MATERIAL SHOWN ▸
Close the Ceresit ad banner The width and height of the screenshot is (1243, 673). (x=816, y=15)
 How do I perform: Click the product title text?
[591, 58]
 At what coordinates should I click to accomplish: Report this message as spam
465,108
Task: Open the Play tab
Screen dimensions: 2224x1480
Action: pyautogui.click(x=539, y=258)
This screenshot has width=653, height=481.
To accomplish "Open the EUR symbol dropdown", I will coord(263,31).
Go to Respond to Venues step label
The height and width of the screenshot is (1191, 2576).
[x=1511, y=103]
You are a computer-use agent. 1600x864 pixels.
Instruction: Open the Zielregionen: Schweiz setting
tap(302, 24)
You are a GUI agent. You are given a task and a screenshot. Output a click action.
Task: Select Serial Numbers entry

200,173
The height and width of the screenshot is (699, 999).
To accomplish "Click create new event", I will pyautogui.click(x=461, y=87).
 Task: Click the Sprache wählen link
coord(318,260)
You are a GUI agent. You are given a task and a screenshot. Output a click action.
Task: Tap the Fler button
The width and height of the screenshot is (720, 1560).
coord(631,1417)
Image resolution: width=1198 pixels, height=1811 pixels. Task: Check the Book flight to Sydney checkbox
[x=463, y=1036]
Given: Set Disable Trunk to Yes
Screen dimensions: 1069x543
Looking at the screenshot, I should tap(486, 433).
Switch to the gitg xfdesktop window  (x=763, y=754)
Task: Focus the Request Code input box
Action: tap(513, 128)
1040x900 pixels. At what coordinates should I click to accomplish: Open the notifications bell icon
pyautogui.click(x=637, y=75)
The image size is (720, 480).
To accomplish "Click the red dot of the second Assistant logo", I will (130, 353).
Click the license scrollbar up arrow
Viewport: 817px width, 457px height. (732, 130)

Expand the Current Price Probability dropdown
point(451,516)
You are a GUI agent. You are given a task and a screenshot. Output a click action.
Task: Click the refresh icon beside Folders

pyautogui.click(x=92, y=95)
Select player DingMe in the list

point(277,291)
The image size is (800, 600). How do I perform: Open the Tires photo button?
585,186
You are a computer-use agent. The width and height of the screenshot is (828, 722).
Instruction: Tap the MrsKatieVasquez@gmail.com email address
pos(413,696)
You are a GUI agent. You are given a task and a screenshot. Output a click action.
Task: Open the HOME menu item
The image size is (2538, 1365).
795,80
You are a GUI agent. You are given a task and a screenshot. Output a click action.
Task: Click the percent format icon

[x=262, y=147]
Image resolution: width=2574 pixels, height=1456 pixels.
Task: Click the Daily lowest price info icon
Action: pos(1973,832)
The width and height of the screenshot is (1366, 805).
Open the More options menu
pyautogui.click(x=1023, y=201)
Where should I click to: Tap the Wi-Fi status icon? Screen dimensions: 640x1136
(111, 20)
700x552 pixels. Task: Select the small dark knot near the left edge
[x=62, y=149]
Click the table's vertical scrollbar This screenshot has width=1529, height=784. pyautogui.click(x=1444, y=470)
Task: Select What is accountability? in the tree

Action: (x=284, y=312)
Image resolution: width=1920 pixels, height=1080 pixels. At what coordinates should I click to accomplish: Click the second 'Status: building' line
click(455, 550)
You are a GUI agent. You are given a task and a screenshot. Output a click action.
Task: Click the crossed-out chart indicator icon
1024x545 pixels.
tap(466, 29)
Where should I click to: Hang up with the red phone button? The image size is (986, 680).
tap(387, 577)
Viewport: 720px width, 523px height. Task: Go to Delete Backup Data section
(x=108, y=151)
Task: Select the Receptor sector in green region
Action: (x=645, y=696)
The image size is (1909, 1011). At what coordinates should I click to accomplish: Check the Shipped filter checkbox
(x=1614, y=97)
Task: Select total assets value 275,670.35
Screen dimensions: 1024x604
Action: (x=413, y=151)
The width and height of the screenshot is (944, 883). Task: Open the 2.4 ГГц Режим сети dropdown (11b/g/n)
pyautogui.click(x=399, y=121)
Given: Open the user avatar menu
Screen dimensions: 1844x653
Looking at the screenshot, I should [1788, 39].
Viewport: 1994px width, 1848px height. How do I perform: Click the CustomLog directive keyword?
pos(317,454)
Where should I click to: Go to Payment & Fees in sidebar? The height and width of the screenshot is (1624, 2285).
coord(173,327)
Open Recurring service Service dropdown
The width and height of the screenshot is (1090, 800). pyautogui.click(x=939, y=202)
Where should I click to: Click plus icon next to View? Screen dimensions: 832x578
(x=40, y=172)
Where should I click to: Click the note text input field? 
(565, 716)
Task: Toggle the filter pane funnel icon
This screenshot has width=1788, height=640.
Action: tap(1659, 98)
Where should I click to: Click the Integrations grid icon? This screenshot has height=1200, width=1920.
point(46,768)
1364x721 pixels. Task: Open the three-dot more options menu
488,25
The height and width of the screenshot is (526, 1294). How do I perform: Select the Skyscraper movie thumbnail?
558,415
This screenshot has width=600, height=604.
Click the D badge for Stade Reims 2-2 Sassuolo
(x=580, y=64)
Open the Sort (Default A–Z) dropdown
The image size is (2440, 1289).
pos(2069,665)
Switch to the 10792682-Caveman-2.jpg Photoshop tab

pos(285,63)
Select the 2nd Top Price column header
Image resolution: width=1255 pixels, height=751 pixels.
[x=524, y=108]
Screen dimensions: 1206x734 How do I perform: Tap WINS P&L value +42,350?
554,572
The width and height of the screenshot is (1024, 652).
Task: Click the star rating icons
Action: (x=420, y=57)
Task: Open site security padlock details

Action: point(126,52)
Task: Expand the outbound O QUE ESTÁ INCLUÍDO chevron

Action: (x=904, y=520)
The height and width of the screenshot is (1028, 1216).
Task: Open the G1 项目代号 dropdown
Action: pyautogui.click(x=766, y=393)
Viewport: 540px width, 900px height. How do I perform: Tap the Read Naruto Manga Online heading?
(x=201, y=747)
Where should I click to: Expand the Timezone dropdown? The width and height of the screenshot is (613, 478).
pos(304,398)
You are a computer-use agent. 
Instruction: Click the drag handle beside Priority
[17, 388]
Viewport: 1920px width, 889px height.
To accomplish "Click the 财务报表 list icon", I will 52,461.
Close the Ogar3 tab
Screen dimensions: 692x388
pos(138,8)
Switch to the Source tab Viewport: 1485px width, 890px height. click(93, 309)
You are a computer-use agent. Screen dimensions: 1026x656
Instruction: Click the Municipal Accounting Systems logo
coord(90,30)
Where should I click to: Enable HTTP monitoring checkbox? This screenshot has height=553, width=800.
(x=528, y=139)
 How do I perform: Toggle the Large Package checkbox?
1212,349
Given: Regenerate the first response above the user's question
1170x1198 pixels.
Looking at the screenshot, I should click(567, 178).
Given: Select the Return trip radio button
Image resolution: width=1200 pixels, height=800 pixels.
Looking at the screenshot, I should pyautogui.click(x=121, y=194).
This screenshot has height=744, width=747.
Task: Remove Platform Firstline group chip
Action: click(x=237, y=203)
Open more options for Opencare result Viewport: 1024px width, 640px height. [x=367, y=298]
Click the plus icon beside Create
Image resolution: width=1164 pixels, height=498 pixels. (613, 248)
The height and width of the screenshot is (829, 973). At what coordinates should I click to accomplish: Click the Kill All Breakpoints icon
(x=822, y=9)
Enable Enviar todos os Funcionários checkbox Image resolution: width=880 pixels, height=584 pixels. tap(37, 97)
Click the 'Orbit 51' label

GIVEN TASK ▸
Render all of the data above as a Markdown table with two columns, Row and Text. Put one line per row, numbered in order, and leave out blank lines.

RESPONSE ▸
| Row | Text |
|---|---|
| 1 | Close the Ceresit ad banner The width and height of the screenshot is (1243, 673). (x=816, y=15) |
| 2 |  How do I perform: Click the product title text? |
| 3 | [591, 58] |
| 4 |  At what coordinates should I click to accomplish: Report this message as spam |
| 5 | 465,108 |
| 6 | Task: Open the Play tab |
| 7 | Screen dimensions: 2224x1480 |
| 8 | Action: pyautogui.click(x=539, y=258) |
| 9 | This screenshot has width=653, height=481. |
| 10 | To accomplish "Open the EUR symbol dropdown", I will coord(263,31). |
| 11 | Go to Respond to Venues step label |
| 12 | The height and width of the screenshot is (1191, 2576). |
| 13 | [x=1511, y=103] |
| 14 | You are a computer-use agent. 1600x864 pixels. |
| 15 | Instruction: Open the Zielregionen: Schweiz setting |
| 16 | tap(302, 24) |
| 17 | You are a GUI agent. You are given a task and a screenshot. Output a click action. |
| 18 | Task: Select Serial Numbers entry |
| 19 | 200,173 |
| 20 | The height and width of the screenshot is (699, 999). |
| 21 | To accomplish "Click create new event", I will pyautogui.click(x=461, y=87). |
| 22 |  Task: Click the Sprache wählen link |
| 23 | coord(318,260) |
| 24 | You are a GUI agent. You are given a task and a screenshot. Output a click action. |
| 25 | Task: Tap the Fler button |
| 26 | The width and height of the screenshot is (720, 1560). |
| 27 | coord(631,1417) |
| 28 | Image resolution: width=1198 pixels, height=1811 pixels. Task: Check the Book flight to Sydney checkbox |
| 29 | [x=463, y=1036] |
| 30 | Given: Set Disable Trunk to Yes |
| 31 | Screen dimensions: 1069x543 |
| 32 | Looking at the screenshot, I should tap(486, 433). |
| 33 | Switch to the gitg xfdesktop window  (x=763, y=754) |
| 34 | Task: Focus the Request Code input box |
| 35 | Action: tap(513, 128) |
| 36 | 1040x900 pixels. At what coordinates should I click to accomplish: Open the notifications bell icon |
| 37 | pyautogui.click(x=637, y=75) |
| 38 | The image size is (720, 480). |
| 39 | To accomplish "Click the red dot of the second Assistant logo", I will (130, 353). |
| 40 | Click the license scrollbar up arrow |
| 41 | Viewport: 817px width, 457px height. (732, 130) |
| 42 | Expand the Current Price Probability dropdown |
| 43 | point(451,516) |
| 44 | You are a GUI agent. You are given a task and a screenshot. Output a click action. |
| 45 | Task: Click the refresh icon beside Folders |
| 46 | pyautogui.click(x=92, y=95) |
| 47 | Select player DingMe in the list |
| 48 | point(277,291) |
| 49 | The image size is (800, 600). How do I perform: Open the Tires photo button? |
| 50 | 585,186 |
| 51 | You are a computer-use agent. The width and height of the screenshot is (828, 722). |
| 52 | Instruction: Tap the MrsKatieVasquez@gmail.com email address |
| 53 | pos(413,696) |
| 54 | You are a GUI agent. You are given a task and a screenshot. Output a click action. |
| 55 | Task: Open the HOME menu item |
| 56 | The image size is (2538, 1365). |
| 57 | 795,80 |
| 58 | You are a GUI agent. You are given a task and a screenshot. Output a click action. |
| 59 | Task: Click the percent format icon |
| 60 | [x=262, y=147] |
| 61 | Image resolution: width=2574 pixels, height=1456 pixels. |
| 62 | Task: Click the Daily lowest price info icon |
| 63 | Action: pos(1973,832) |
| 64 | The width and height of the screenshot is (1366, 805). |
| 65 | Open the More options menu |
| 66 | pyautogui.click(x=1023, y=201) |
| 67 | Where should I click to: Tap the Wi-Fi status icon? Screen dimensions: 640x1136 |
| 68 | (111, 20) |
| 69 | 700x552 pixels. Task: Select the small dark knot near the left edge |
| 70 | [x=62, y=149] |
| 71 | Click the table's vertical scrollbar This screenshot has width=1529, height=784. pyautogui.click(x=1444, y=470) |
| 72 | Task: Select What is accountability? in the tree |
| 73 | Action: (x=284, y=312) |
| 74 | Image resolution: width=1920 pixels, height=1080 pixels. At what coordinates should I click to accomplish: Click the second 'Status: building' line |
| 75 | click(455, 550) |
| 76 | You are a GUI agent. You are given a task and a screenshot. Output a click action. |
| 77 | Task: Click the crossed-out chart indicator icon |
| 78 | 1024x545 pixels. |
| 79 | tap(466, 29) |
| 80 | Where should I click to: Hang up with the red phone button? The image size is (986, 680). |
| 81 | tap(387, 577) |
| 82 | Viewport: 720px width, 523px height. Task: Go to Delete Backup Data section |
| 83 | (x=108, y=151) |
| 84 | Task: Select the Receptor sector in green region |
| 85 | Action: (x=645, y=696) |
| 86 | The image size is (1909, 1011). At what coordinates should I click to accomplish: Check the Shipped filter checkbox |
| 87 | (x=1614, y=97) |
| 88 | Task: Select total assets value 275,670.35 |
| 89 | Screen dimensions: 1024x604 |
| 90 | Action: (x=413, y=151) |
| 91 | The width and height of the screenshot is (944, 883). Task: Open the 2.4 ГГц Режим сети dropdown (11b/g/n) |
| 92 | pyautogui.click(x=399, y=121) |
| 93 | Given: Open the user avatar menu |
| 94 | Screen dimensions: 1844x653 |
| 95 | Looking at the screenshot, I should [1788, 39]. |
| 96 | Viewport: 1994px width, 1848px height. How do I perform: Click the CustomLog directive keyword? |
| 97 | pos(317,454) |
| 98 | Where should I click to: Go to Payment & Fees in sidebar? The height and width of the screenshot is (1624, 2285). |
| 99 | coord(173,327) |
| 100 | Open Recurring service Service dropdown |
| 101 | The width and height of the screenshot is (1090, 800). pyautogui.click(x=939, y=202) |
| 102 | Where should I click to: Click plus icon next to View? Screen dimensions: 832x578 |
| 103 | (x=40, y=172) |
| 104 | Where should I click to: Click the note text input field?  |
| 105 | (565, 716) |
| 106 | Task: Toggle the filter pane funnel icon |
| 107 | This screenshot has width=1788, height=640. |
| 108 | Action: tap(1659, 98) |
| 109 | Where should I click to: Click the Integrations grid icon? This screenshot has height=1200, width=1920. |
| 110 | point(46,768) |
| 111 | 1364x721 pixels. Task: Open the three-dot more options menu |
| 112 | 488,25 |
| 113 | The height and width of the screenshot is (526, 1294). How do I perform: Select the Skyscraper movie thumbnail? |
| 114 | 558,415 |
| 115 | This screenshot has width=600, height=604. |
| 116 | Click the D badge for Stade Reims 2-2 Sassuolo |
| 117 | (x=580, y=64) |
| 118 | Open the Sort (Default A–Z) dropdown |
| 119 | The image size is (2440, 1289). |
| 120 | pos(2069,665) |
| 121 | Switch to the 10792682-Caveman-2.jpg Photoshop tab |
| 122 | pos(285,63) |
| 123 | Select the 2nd Top Price column header |
| 124 | Image resolution: width=1255 pixels, height=751 pixels. |
| 125 | [x=524, y=108] |
| 126 | Screen dimensions: 1206x734 How do I perform: Tap WINS P&L value +42,350? |
| 127 | 554,572 |
| 128 | The width and height of the screenshot is (1024, 652). |
| 129 | Task: Click the star rating icons |
| 130 | Action: (x=420, y=57) |
| 131 | Task: Open site security padlock details |
| 132 | Action: point(126,52) |
| 133 | Task: Expand the outbound O QUE ESTÁ INCLUÍDO chevron |
| 134 | Action: (x=904, y=520) |
| 135 | The height and width of the screenshot is (1028, 1216). |
| 136 | Task: Open the G1 项目代号 dropdown |
| 137 | Action: pyautogui.click(x=766, y=393) |
| 138 | Viewport: 540px width, 900px height. How do I perform: Tap the Read Naruto Manga Online heading? |
| 139 | (x=201, y=747) |
| 140 | Where should I click to: Expand the Timezone dropdown? The width and height of the screenshot is (613, 478). |
| 141 | pos(304,398) |
| 142 | You are a computer-use agent.  |
| 143 | Instruction: Click the drag handle beside Priority |
| 144 | [17, 388] |
| 145 | Viewport: 1920px width, 889px height. |
| 146 | To accomplish "Click the 财务报表 list icon", I will 52,461. |
| 147 | Close the Ogar3 tab |
| 148 | Screen dimensions: 692x388 |
| 149 | pos(138,8) |
| 150 | Switch to the Source tab Viewport: 1485px width, 890px height. click(93, 309) |
| 151 | You are a computer-use agent. Screen dimensions: 1026x656 |
| 152 | Instruction: Click the Municipal Accounting Systems logo |
| 153 | coord(90,30) |
| 154 | Where should I click to: Enable HTTP monitoring checkbox? This screenshot has height=553, width=800. |
| 155 | (x=528, y=139) |
| 156 |  How do I perform: Toggle the Large Package checkbox? |
| 157 | 1212,349 |
| 158 | Given: Regenerate the first response above the user's question |
| 159 | 1170x1198 pixels. |
| 160 | Looking at the screenshot, I should click(567, 178). |
| 161 | Given: Select the Return trip radio button |
| 162 | Image resolution: width=1200 pixels, height=800 pixels. |
| 163 | Looking at the screenshot, I should pyautogui.click(x=121, y=194). |
| 164 | This screenshot has height=744, width=747. |
| 165 | Task: Remove Platform Firstline group chip |
| 166 | Action: click(x=237, y=203) |
| 167 | Open more options for Opencare result Viewport: 1024px width, 640px height. [x=367, y=298] |
| 168 | Click the plus icon beside Create |
| 169 | Image resolution: width=1164 pixels, height=498 pixels. (613, 248) |
| 170 | The height and width of the screenshot is (829, 973). At what coordinates should I click to accomplish: Click the Kill All Breakpoints icon |
| 171 | (x=822, y=9) |
| 172 | Enable Enviar todos os Funcionários checkbox Image resolution: width=880 pixels, height=584 pixels. tap(37, 97) |
| 173 | Click the 'Orbit 51' label |